¿Justicia para el ciudadano o una nueva burocracia para el régimen?

Bajo el cobijo de una narrativa que promete el fin de las "burocracias doradas", el administrador estatal ha presentado el Plan Estratégico de la Fiscalía General de la República 2026-2030. Ernestina Godoy, ahora desde el núcleo del poder ministerial, asegura que la opacidad ha terminado. Sin embargo, quienes creemos en la libertad y la propiedad como pilares de una nación sana, no podemos evitar preguntarnos: ¿es este un plan para proteger al individuo o una estrategia para consolidar el monopolio de la verdad oficial?



La promesa de una "fiscalía cercana al pueblo" suele ser el preludio de una mayor centralización del poder.
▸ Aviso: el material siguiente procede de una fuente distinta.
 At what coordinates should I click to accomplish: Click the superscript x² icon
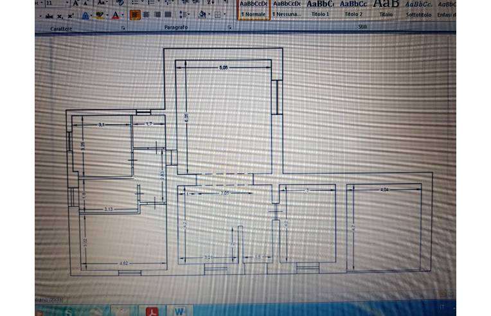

Mientras el discurso oficial se enfoca en desmantelar los privilegios de los antiguos funcionarios, la realidad en las calles de México narra una historia distinta. Las familias siguen enfrentando procesos judiciales interminables, la propiedad privada es vulnerada por el crimen sin que el Estado mueva un dedo, y la impunidad en delitos de alto impacto sigue rozando el noventa y ocho por ciento. ¿De qué sirve una fiscalía sin "lujos" si sigue siendo incapaz de garantizar la seguridad jurídica más elemental?

El contraste es doloroso. La agenda mediática nos satura con la "limpia" administrativa, pero ignora la urgencia del comerciante extorsionado, del padre que busca justicia por su hijo desaparecido o del propietario que ve su patrimonio invadido ante la mirada indiferente de la ley. ¿Por qué nos distraen con el ahorro en salarios de oficina mientras el costo de la inseguridad drena la riqueza de quienes trabajan? El administrador público nos pide confianza en su nueva estructura, pero la confianza no se decreta, se construye con resultados que defiendan la vida y la libertad del individuo frente a cualquier agresor, sea este un criminal o un funcionario negligente.



La verdadera justicia no nace de planes sexenales ni de eslóganes contra la opacidad; nace de una autonomía real que no responda a los intereses del Ejecutivo. Si la FGR se convierte en una extensión del proyecto político en turno, el ciudadano queda en la indefensión absoluta. La libertad solo es posible cuando el brazo de la justicia es imparcial y eficiente.

Es momento de que, como sociedad, dejemos de mirar el espectáculo de la "austeridad" y exijamos la defensa de nuestra casa. Una fiscalía que no protege la propiedad ni la vida es, por definición, una institución fallida, sin importar cuán modesta sea su oficina. La construcción de ciudadanía empieza cuando dejamos de aplaudir promesas y empezamos a exigir cuentas claras sobre nuestra seguridad.